OBJECTIVE: Reproduce the passage of the quiz match report below between "Having met all" and "with the show.", inclusive, swapping "top quizzers" for "seasoned quizzers".

SUPPLIED TEXT:
The Epicureans v. The Crossworders
We’ve been waiting for this one for quite a long time. We’ve seen 5 teams become champions. We’ve seen two of these teams become champion of champions. Now, at last, the match to decide the champion of champion of champions. The Epicureans, our conquerors in the final of series five had won their super championship by beating the Gamblers, winners of series 3. Their opponents ? Who other than the mighty Crossworders, who beat the Lapsed Psychologists in the final of series one, then my friends the Rugby Boys, winners of series 2 , to win their super championship. By the way, I wonder will the Analysts – winners of series 5, have to wait to play the winners of series 6 to contest their own super championship ? Time will tell. Enough of such things. As a point of interest, opposing captains David Stainer of the Crossworders and Katie Bramall Stainer of the Epicureans are husband and wife.
Having met all members of both teams – indeed having played with or against most of them at one time or another, I can vouch for the fact that they are all top quizzers. The Epicureans, then are Katie, David Brewis, and LAM regular Aaron Bell. The Crossworders are David, Mark Grant, and Ian Bayley. Let’s get on with the show.
Round One – What’s the Connection ?

DATA RECORDS:

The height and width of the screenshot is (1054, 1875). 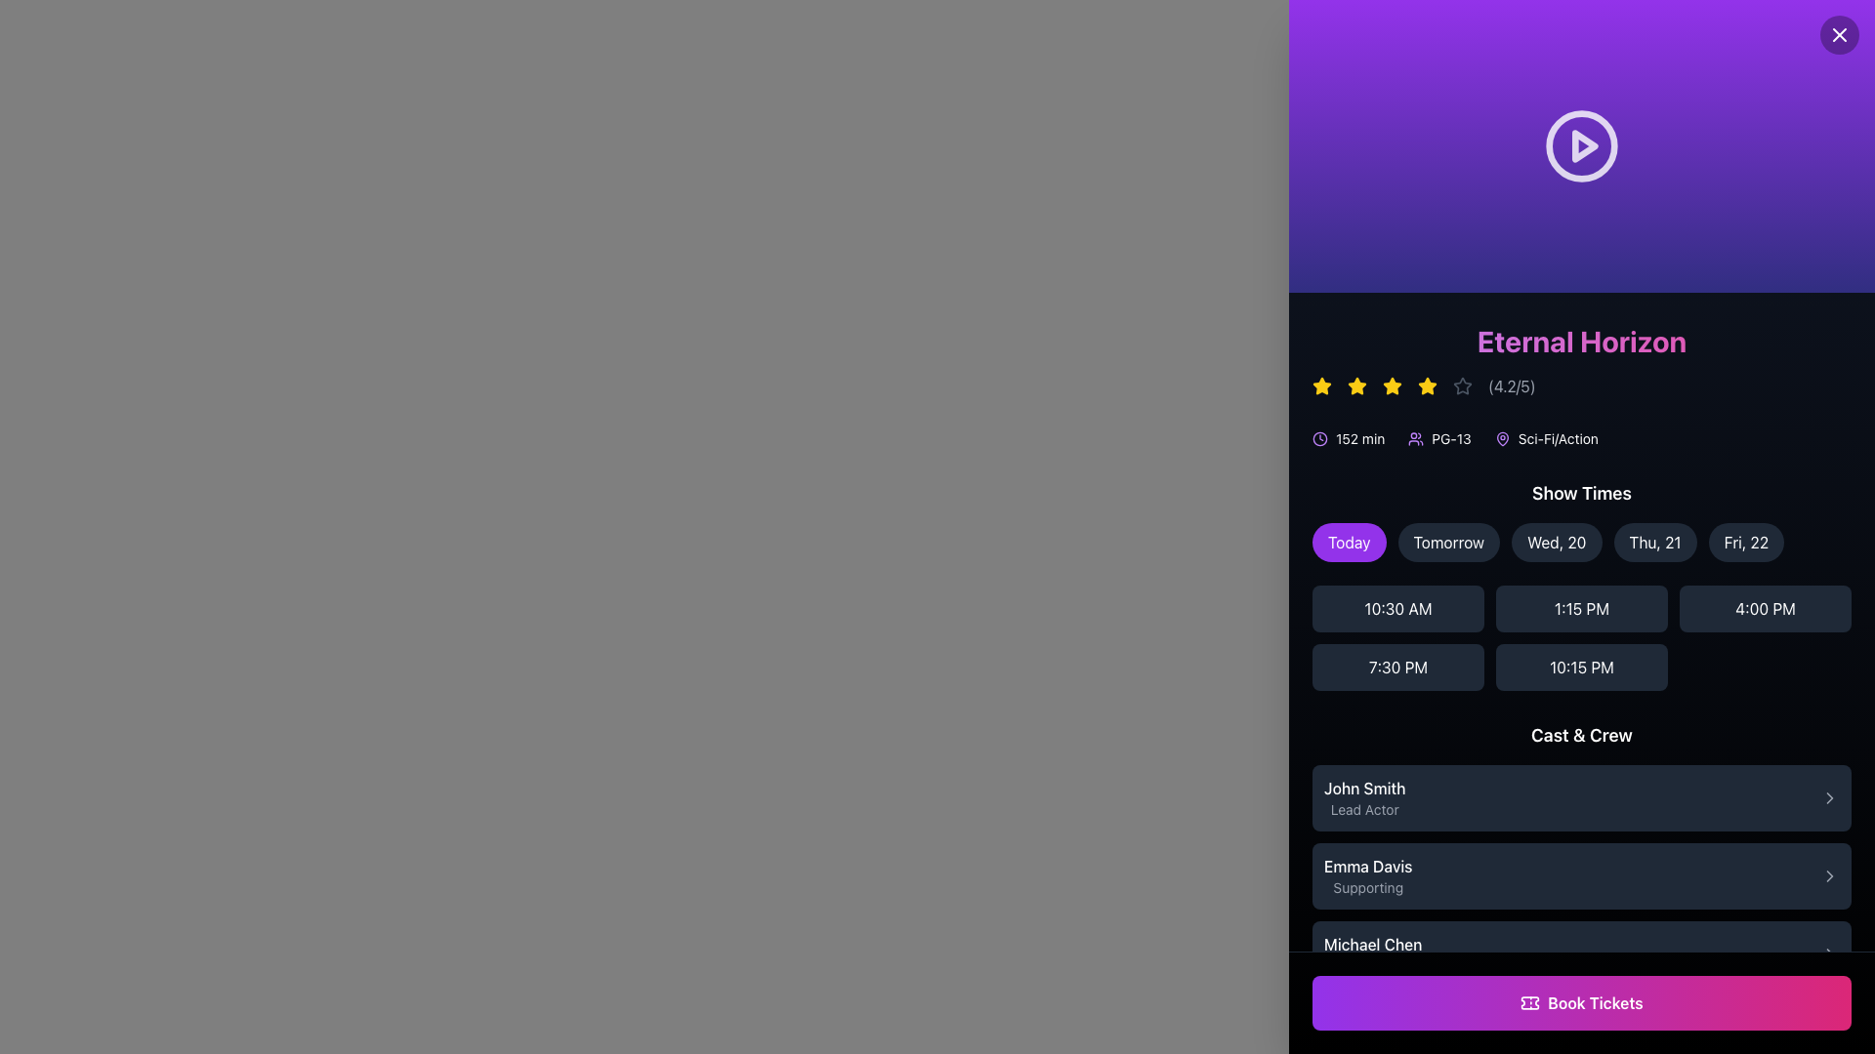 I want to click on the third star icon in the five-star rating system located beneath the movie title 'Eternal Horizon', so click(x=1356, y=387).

==

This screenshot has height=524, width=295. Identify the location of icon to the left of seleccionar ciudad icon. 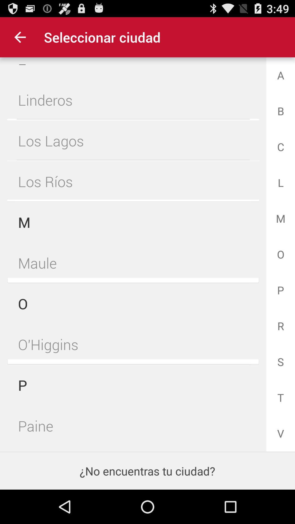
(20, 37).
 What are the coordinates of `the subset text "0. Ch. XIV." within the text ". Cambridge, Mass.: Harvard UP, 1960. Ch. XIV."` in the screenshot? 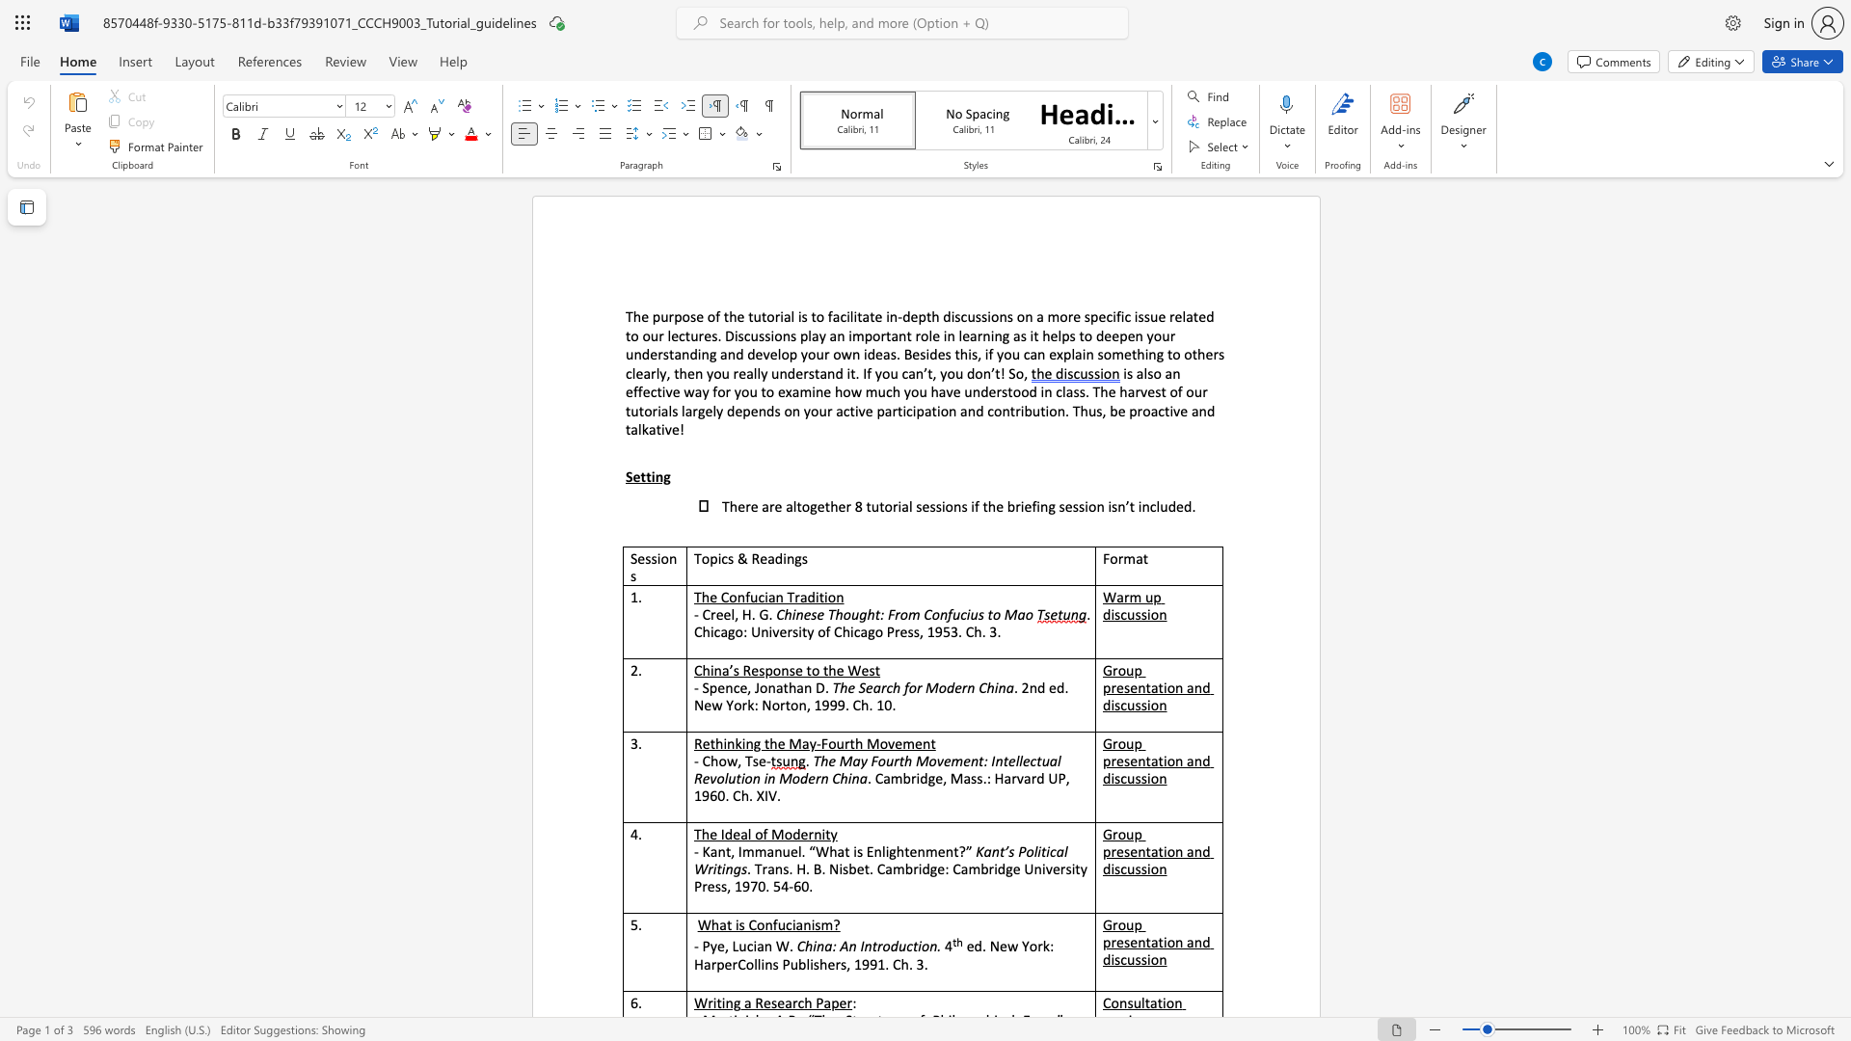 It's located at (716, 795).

SOLUTION TO THE EXERCISE:
Having met all members of both teams – indeed having played with or against most of them at one time or another, I can vouch for the fact that they are all seasoned quizzers. The Epicureans, then are Katie, David Brewis, and LAM regular Aaron Bell. The Crossworders are David, Mark Grant, and Ian Bayley. Let’s get on with the show.